The configurable timer interrupt frequency patch, part of the 2.6.13 kernel, led to a certain amount of controversy over the optimal default value. That default is 250 Hz, but there arguments in favor of both increasing and decreasing that value. There was no consensus on what the default should really be, but there is a certain amount of agreement that the real solution is to merge the dynamic tick patch. By varying the timer interrupt frequency in response to the actual system workload, the dynamic tick approach should be able to satisfy most users.

Now that patches are being merged for 2.6.14, the obvious question came up: will dynamic tick be one of them? The answer, it seems, is almost certainly "no." This patch, despite being around in one form or another for years, is still not quite ready.

One issue, apparently, is that systems running with dynamic tick tend to boot slowly, and nobody has yet figured out why. The problem can be masked by simply waiting until the system has booted before turning on dynamic tick, but that solution appeals to nobody. Until this behavior is understood, there will almost certainly be opposition to the merging of this patch.

Another problem with the current patch is that it does not work particularly well on SMP systems. It requires that all CPUs go idle before the timer interrupt frequency can be reduced. But an SMP system may well have individual CPUs with no work to do while others are busy; such a situation could come up fairly often. Srivatsa Vaddagiri is working on a patch for SMP systems, but it is still a work in progress and has not received widespread testing.

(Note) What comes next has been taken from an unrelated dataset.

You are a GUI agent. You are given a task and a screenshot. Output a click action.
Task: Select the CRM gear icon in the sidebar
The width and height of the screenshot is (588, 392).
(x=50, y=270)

The end result is that dynamic tick is unlikely to come together in time to get into 2.6.14; the window for merging of patches of this magnitude is supposed to close within a week or so. So this patch will be for 2.6.15 at the earliest. If the revised development process works as planned, 2.6.15 should not be all that far away. Hopefully.

Comments (5 posted)

Improving shared memory performance

When a process forks, the kernel must copy that process's memory space for the new child. Linux has long avoided copying the memory itself; anything which cannot be shared is simply marked "copy on write" and left in place until one process or the other does something to force a particular page to be copied. The kernel does copy the process's page tables, however. If the parent process has a large address space, that copy can take a long time.

Recently, Ray Fucillo noted that the amount of time required to create a new process increased notably with the size of any shared memory segments that process was using. After some discussion, Nick Piggin came up with a quick fix: don't bother copying page tables in cases where the kernel will be able to reconstruct them at page fault time anyway. This small patch takes away the fork() penalty for large shared mappings. In many cases, it will make fork() more efficient in general; if the child process never uses those parts of its address space (if it simply uses exec() to run another program, say), the setup and teardown overhead can be avoided altogether. On the other hand, if the child process does use those mappings, a higher cost will be paid overall. Rebuilding page tables one-by-one in response to faults is more expensive than simply copying them in bulk at fork() time. The consensus seems to be that the tradeoff is worthwhile, however, and this patch has been merged for 2.6.14. If any serious performance regressions result, they will hopefully be found before 2.6.14 is released.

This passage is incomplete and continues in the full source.